> _ABOUT THIS EXERCISE_
Only one span belongs in the answer: the line holding "Instruction: Click the" through the last line of the entries below, retyped exactly.

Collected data

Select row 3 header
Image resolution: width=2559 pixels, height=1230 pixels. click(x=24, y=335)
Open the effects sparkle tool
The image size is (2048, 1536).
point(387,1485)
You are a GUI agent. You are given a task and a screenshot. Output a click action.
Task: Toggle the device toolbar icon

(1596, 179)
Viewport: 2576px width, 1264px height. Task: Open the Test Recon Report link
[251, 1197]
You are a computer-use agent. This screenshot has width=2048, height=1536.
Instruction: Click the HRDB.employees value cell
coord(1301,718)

> _RESULT_
Instruction: Click the HRDB.employees value cell
coord(1301,718)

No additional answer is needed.